What you have to do
Transcribe the part of the case summary starting at "119 N.E.3d 1115" and ending at "the children’s presence.", keeping every word and mark as it stands.

* START Extract *

119 N.E.3d 1115
Ind. Ct. App.2019Background
- Mother lived with her boyfriend ("Boyfriend") and two children, M.G. (deceased) and K.H.; Boyfriend was verbally and physically abusive toward Mother, often in the children’s presence.
- M.G. died after being babysat by Boyfriend; autopsy showed multiple blunt-force injuries and evidence of repeated trauma. Boyfriend was later criminally charged for M.G.’s death.
- DCS removed K.H. and filed a CHINS petition; trial court admitted a videotaped forensic interview of K.H. (declared unavailable to testify) and held fact-finding hearings.
- K.H.’s forensic interview indicated she knew Boyfriend "hits" Mother and could point to areas where Mother was struck; evidence showed K.H. witnessed domestic violence and was affected by M.G.’s death.
- Trial court found Mother had a history of being victimized, had not recognized danger to children before M.G.’s death, had only begun counseling after the death, and was unlikely to remedy the situation without court intervention.
- The court adjudicated K.H. a CHINS, concluding she was seriously endangered by Mother’s inability/neglect to provide proper supervision and that coercive services were necessary.
Issues
| Issue | Plaintiff's Argument (Mother) | Defendant's Argument (DCS) | Held |
|---|---|---|---|
| Whether evidence shows K.H. is a CHINS under I.C. 31-34-1-1 | Mother: Evidence insufficient; she has ongoing counseling, grandparental placement, and Boyfriend’s arrest removed immediate danger | DCS: K.H. witnessed domestic violence, Mother failed to protect children, and Mother needs court-ordered services | Court: Affirmed — preponderance supports CHINS adjudication |
| Whether exposure to a single or limited incidents of domestic violence can support CHINS | Mother: Isolated incidents and post-arrest situation do not justify coercive intervention | DCS: Child’s exposure to domestic violence (even single incident) can endanger child and justify CHINS | Court: Exposure (even single meaningful incident) may support CHINS; applied precedent to affirm |
| Admissibility and use of child’s forensic statement | Mother: Implicit challenge to reliance on the statement (via contesting findings) | DCS: Forensic interview admissible; psychologist certified that testimony would harm child | Court: Statement admitted; child declared unavailable and statement reliable and necessary |
| Whether CHINS adjudication punishes parent vs protects child | Mother: CHINS unnecessary and punitive given supports and counseling | DCS: CHINS aims to protect children and provide services, not punish parents | Court: Reiterated CHINS purpose is protective; adjudication appropriate to obtain services |
Key Cases Cited
- In re N.E., 919 N.E.2d 102 (Ind. 2010) (CHINS burden: preponderance; adjudication protects children and is not a finding of parental fault)

* END Extract *
* START Dataset records *

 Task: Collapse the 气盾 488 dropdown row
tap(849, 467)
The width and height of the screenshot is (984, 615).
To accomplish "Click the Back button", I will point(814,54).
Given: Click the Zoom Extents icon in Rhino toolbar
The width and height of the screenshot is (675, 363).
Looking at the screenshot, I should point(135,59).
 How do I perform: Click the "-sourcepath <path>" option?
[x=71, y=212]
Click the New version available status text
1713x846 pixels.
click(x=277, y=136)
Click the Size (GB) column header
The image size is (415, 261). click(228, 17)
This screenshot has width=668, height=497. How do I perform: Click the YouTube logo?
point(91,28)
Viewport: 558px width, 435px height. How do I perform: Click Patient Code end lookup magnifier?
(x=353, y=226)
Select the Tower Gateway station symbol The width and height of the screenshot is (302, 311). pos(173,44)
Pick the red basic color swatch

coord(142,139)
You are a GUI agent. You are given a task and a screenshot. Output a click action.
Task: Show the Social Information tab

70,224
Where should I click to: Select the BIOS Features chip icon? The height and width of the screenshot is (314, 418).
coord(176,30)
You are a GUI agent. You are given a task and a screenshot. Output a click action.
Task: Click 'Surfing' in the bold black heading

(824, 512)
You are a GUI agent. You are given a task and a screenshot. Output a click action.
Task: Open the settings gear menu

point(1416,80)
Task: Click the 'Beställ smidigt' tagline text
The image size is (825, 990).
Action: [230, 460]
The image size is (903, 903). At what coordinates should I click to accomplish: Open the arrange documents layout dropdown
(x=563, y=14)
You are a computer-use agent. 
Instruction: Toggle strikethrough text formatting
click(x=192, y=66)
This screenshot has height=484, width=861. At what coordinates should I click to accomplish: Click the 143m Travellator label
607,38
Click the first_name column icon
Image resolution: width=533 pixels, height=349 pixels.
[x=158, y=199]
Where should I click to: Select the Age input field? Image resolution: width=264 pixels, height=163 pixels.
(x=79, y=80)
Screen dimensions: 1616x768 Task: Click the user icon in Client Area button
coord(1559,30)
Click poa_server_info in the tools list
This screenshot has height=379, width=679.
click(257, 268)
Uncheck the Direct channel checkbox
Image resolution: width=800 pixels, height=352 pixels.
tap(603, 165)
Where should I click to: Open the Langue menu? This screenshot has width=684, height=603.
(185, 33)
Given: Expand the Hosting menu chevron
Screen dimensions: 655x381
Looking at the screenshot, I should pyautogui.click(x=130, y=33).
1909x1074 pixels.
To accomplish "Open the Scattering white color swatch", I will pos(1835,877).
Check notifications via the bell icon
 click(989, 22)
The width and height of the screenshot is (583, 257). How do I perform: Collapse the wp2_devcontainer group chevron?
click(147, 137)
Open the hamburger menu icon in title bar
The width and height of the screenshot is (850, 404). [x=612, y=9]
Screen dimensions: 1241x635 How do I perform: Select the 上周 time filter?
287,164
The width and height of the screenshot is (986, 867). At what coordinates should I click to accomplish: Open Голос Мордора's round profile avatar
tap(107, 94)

* END Dataset records *

Response
119 N.E.3d 1115
Ind. Ct. App.2019Background
- Mother lived with her boyfriend ("Boyfriend") and two children, M.G. (deceased) and K.H.; Boyfriend was verbally and physically abusive toward Mother, often in the children’s presence.